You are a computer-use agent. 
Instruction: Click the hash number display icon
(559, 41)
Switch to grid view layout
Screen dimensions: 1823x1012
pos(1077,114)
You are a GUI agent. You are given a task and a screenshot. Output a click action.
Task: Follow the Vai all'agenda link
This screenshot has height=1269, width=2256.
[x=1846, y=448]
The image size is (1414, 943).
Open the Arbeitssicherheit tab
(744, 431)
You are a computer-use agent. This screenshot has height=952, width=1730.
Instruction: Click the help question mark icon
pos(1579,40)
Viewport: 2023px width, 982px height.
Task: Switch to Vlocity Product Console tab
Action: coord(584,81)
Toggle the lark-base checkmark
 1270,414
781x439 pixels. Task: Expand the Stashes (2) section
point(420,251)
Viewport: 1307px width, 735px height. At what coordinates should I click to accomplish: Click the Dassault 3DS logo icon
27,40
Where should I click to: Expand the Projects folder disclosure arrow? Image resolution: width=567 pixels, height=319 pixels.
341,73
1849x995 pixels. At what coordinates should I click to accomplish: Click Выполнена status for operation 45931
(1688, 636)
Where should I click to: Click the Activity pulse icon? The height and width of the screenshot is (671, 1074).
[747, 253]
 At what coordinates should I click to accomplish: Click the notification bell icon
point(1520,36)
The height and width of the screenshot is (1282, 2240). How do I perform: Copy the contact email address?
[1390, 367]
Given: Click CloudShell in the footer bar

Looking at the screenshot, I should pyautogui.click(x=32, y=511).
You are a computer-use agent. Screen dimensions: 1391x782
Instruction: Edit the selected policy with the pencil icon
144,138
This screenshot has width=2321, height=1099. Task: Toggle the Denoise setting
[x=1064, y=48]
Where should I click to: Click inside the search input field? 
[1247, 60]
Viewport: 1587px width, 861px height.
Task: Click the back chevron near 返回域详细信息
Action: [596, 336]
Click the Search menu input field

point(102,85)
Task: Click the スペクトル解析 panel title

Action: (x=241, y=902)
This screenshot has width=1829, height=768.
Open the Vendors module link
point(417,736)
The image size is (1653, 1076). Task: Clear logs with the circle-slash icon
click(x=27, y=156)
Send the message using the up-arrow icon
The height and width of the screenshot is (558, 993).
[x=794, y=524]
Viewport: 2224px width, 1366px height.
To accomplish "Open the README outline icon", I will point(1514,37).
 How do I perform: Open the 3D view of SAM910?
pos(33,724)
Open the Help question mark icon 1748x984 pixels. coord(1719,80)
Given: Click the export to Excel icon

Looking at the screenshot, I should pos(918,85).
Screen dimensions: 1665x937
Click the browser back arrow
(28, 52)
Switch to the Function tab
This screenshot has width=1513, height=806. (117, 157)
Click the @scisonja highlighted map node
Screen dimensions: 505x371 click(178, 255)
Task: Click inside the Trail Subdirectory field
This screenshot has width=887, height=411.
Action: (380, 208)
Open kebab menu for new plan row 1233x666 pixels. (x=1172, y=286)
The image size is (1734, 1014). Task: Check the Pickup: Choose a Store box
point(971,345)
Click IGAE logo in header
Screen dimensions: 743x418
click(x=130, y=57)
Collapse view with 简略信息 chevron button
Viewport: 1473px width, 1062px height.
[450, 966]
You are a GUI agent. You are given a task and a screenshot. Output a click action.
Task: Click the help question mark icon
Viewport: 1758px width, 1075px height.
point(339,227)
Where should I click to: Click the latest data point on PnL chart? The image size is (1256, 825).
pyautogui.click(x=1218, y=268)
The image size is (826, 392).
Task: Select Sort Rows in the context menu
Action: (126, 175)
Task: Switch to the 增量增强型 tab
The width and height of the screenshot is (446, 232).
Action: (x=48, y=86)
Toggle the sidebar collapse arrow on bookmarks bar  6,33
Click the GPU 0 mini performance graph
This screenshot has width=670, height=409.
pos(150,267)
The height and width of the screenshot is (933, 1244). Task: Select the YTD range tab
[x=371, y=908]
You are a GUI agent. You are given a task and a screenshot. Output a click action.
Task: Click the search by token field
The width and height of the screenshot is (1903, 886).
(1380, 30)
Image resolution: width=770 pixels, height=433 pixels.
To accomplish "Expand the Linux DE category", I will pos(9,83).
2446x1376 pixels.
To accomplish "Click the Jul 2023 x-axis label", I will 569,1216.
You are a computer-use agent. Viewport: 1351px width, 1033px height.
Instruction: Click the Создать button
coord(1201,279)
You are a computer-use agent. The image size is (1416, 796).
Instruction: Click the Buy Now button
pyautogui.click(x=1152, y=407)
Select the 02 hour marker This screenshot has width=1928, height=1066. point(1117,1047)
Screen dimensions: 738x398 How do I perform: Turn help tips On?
◆ ◆ ◆
Task statement: Reproduce all of the listing, exactly as given.

Output:
You are a computer-use agent. 
Instruction: Click the hash number display icon
(559, 41)
Switch to grid view layout
Screen dimensions: 1823x1012
pos(1077,114)
You are a GUI agent. You are given a task and a screenshot. Output a click action.
Task: Follow the Vai all'agenda link
This screenshot has height=1269, width=2256.
[x=1846, y=448]
The image size is (1414, 943).
Open the Arbeitssicherheit tab
(744, 431)
You are a computer-use agent. This screenshot has height=952, width=1730.
Instruction: Click the help question mark icon
pos(1579,40)
Viewport: 2023px width, 982px height.
Task: Switch to Vlocity Product Console tab
Action: coord(584,81)
Toggle the lark-base checkmark
 1270,414
781x439 pixels. Task: Expand the Stashes (2) section
point(420,251)
Viewport: 1307px width, 735px height. At what coordinates should I click to accomplish: Click the Dassault 3DS logo icon
27,40
Where should I click to: Expand the Projects folder disclosure arrow? Image resolution: width=567 pixels, height=319 pixels.
341,73
1849x995 pixels. At what coordinates should I click to accomplish: Click Выполнена status for operation 45931
(1688, 636)
Where should I click to: Click the Activity pulse icon? The height and width of the screenshot is (671, 1074).
[747, 253]
 At what coordinates should I click to accomplish: Click the notification bell icon
point(1520,36)
The height and width of the screenshot is (1282, 2240). How do I perform: Copy the contact email address?
[1390, 367]
Given: Click CloudShell in the footer bar

Looking at the screenshot, I should pyautogui.click(x=32, y=511).
You are a computer-use agent. Screen dimensions: 1391x782
Instruction: Edit the selected policy with the pencil icon
144,138
This screenshot has width=2321, height=1099. Task: Toggle the Denoise setting
[x=1064, y=48]
Where should I click to: Click inside the search input field? 
[1247, 60]
Viewport: 1587px width, 861px height.
Task: Click the back chevron near 返回域详细信息
Action: [596, 336]
Click the Search menu input field

point(102,85)
Task: Click the スペクトル解析 panel title

Action: (x=241, y=902)
This screenshot has width=1829, height=768.
Open the Vendors module link
point(417,736)
The image size is (1653, 1076). Task: Clear logs with the circle-slash icon
click(x=27, y=156)
Send the message using the up-arrow icon
The height and width of the screenshot is (558, 993).
[x=794, y=524]
Viewport: 2224px width, 1366px height.
To accomplish "Open the README outline icon", I will point(1514,37).
 How do I perform: Open the 3D view of SAM910?
pos(33,724)
Open the Help question mark icon 1748x984 pixels. coord(1719,80)
Given: Click the export to Excel icon

Looking at the screenshot, I should pos(918,85).
Screen dimensions: 1665x937
Click the browser back arrow
(28, 52)
Switch to the Function tab
This screenshot has width=1513, height=806. (117, 157)
Click the @scisonja highlighted map node
Screen dimensions: 505x371 click(178, 255)
Task: Click inside the Trail Subdirectory field
This screenshot has width=887, height=411.
Action: (380, 208)
Open kebab menu for new plan row 1233x666 pixels. (x=1172, y=286)
The image size is (1734, 1014). Task: Check the Pickup: Choose a Store box
point(971,345)
Click IGAE logo in header
Screen dimensions: 743x418
click(x=130, y=57)
Collapse view with 简略信息 chevron button
Viewport: 1473px width, 1062px height.
[450, 966]
You are a GUI agent. You are given a task and a screenshot. Output a click action.
Task: Click the help question mark icon
Viewport: 1758px width, 1075px height.
point(339,227)
Where should I click to: Click the latest data point on PnL chart? The image size is (1256, 825).
pyautogui.click(x=1218, y=268)
The image size is (826, 392).
Task: Select Sort Rows in the context menu
Action: (126, 175)
Task: Switch to the 增量增强型 tab
The width and height of the screenshot is (446, 232).
Action: (x=48, y=86)
Toggle the sidebar collapse arrow on bookmarks bar  6,33
Click the GPU 0 mini performance graph
This screenshot has width=670, height=409.
pos(150,267)
The height and width of the screenshot is (933, 1244). Task: Select the YTD range tab
[x=371, y=908]
You are a GUI agent. You are given a task and a screenshot. Output a click action.
Task: Click the search by token field
The width and height of the screenshot is (1903, 886).
(1380, 30)
Image resolution: width=770 pixels, height=433 pixels.
To accomplish "Expand the Linux DE category", I will pos(9,83).
2446x1376 pixels.
To accomplish "Click the Jul 2023 x-axis label", I will 569,1216.
You are a computer-use agent. Viewport: 1351px width, 1033px height.
Instruction: Click the Создать button
coord(1201,279)
You are a computer-use agent. The image size is (1416, 796).
Instruction: Click the Buy Now button
pyautogui.click(x=1152, y=407)
Select the 02 hour marker This screenshot has width=1928, height=1066. point(1117,1047)
Screen dimensions: 738x398 How do I perform: Turn help tips On?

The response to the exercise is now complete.